Como si el PP no existiera
Puesto que el PP se ha instalado en el no a todo y no es posible, en consecuencia, contar con él prácticamente para nada, la acción de gobierno tendrá que diseñarse sabiendo que el PP existe, pero desarrollándola como si no existiera.
Esto es, en definitiva, lo que se ha hecho o, mejor dicho, lo que se ha tenido que acabar haciendo, en la reforma de los estatutos de autonomía y no ha salido mal. El rechazo frontal de la reforma del Estatuto de autonomía de Cataluña ha conducido al PP al aislamiento en dicha comunidad y a tener que sumarse a los procesos de reforma en todas las demás, Andalucía incluida. La tarea constitucional más importante, después de la reforma de la Constitución obviamente, se ha sacado adelante de una manera razonablemente satisfactoria, a pesar del discurso apocalíptico del PP, que ha tenido que acabar aceptando en Andalucía, en Mallorca, en Aragón etcétera, lo que en Cataluña conducía, en su opinión, a la ruptura del Estado y a la desmembración de España. La valoración del punto de llegada del proceso de reformas de los estatutos a la luz del punto de partida del mismo al comienzo de la legislatura, únicamente puede ser positiva. Se ha concluido un trabajo de reforma del bloque de la constitucionalidad para los próximos decenios sin que se haya resentido el funcionamiento regular de los poderes públicos, estatales y autonómicos, y sin que se haya producido el más mínimo efecto negativo en el ejercicio de los derechos fundamentales por parte de los ciudadanos. España ha sido el primer país del mundo que, inmerso en un proceso de balcanización, ha tenido un crecimiento económico superior al de los demás países europeos que no se estaban balcanizando y un superávit de las cuentas públicas que contrasta con los déficits de bastantes de ellos.

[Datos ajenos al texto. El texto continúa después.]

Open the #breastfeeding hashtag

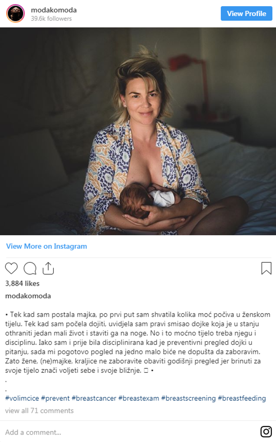(x=242, y=398)
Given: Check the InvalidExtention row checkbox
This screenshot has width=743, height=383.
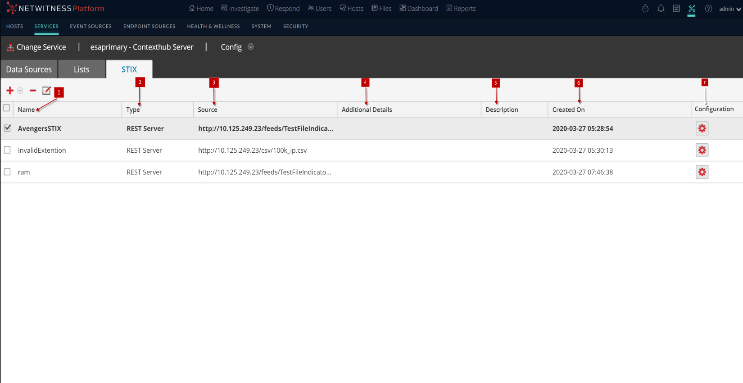Looking at the screenshot, I should [7, 150].
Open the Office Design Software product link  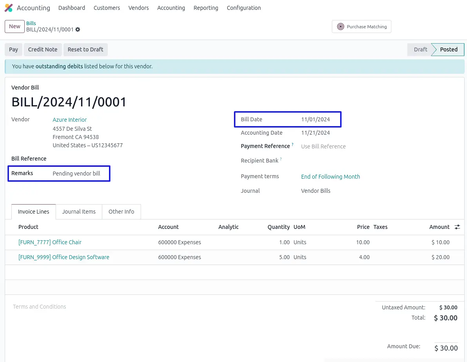(x=64, y=257)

Quiero decir con ello que la oposición del PP no impide que la acción de gobierno pueda seguir un curso razonable. Sin que se sepa muy bien por qué, la dirección del PP considera que tiene una suerte de veto sobre la acción de gobierno, que únicamente podrá ser considerada legítima, aunque pueda ser legal, si cuenta con su concurso. Pero esta es una opinión que no está siendo compartida por la mayoría de la sociedad española, e incluso por buena parte de los electores del PP. Ni en la retirada de las tropas de Irak, ni en la investigación del 11-M, ni en el matrimonio entre individuos del mismo sexo, ni en las reformas estatutarias, ni en la gestión del proceso para poner fin a la violencia de ETA.
El Gobierno tiene que seguir con su agenda de reformas y tiene, sobre todo, que mantener su apuesta de que el fin de la violencia es posible, más posible de lo que lo ha sido nunca antes. Ello le va a exigir mover ciertas fichas y correr ciertos riesgos, pero como más de lo que se ha rendido a ETA ya no se puede rendir, tampoco habrá que darle más importancia a las críticas que vengan del PP, de la Asociación de Víctimas del Terrorismo y demás acompañantes.
Esto lo van a entender los ciudadanos. Lo que no entenderían es que se paralizara la acción de gobierno por temor a la oposición del PP. Y queda muy poco tiempo. La gestión de un proceso de fin de la violencia tendrá que ser valorada por los ciudadanos en las próximas elecciones generales, pero lo que no se puede es someter a los ciudadanos la decisión sobre el proceso del fin de la violencia. Esta es una cuestión que tiene que ser resuelta por los órganos representativos de los ciudadanos, Gobierno y Cortes Generales, que para eso están. Antes de las próximas elecciones generales tendría que haberse alcanzado el compromiso básico con el que podría instrumentarse el proceso de fin definitivo de la violencia por parte de ETA. O llegarse a la conclusión de que no es posible alcanzarlo. Pero los ciudadanos tienen que acudir a las urnas sabiendo qué es lo que se ha hecho en este terreno. Si lo que se acuerda es razonable, el PP, por muy apocalíptica que sea su crítica, tendrá que acabar aceptándolo.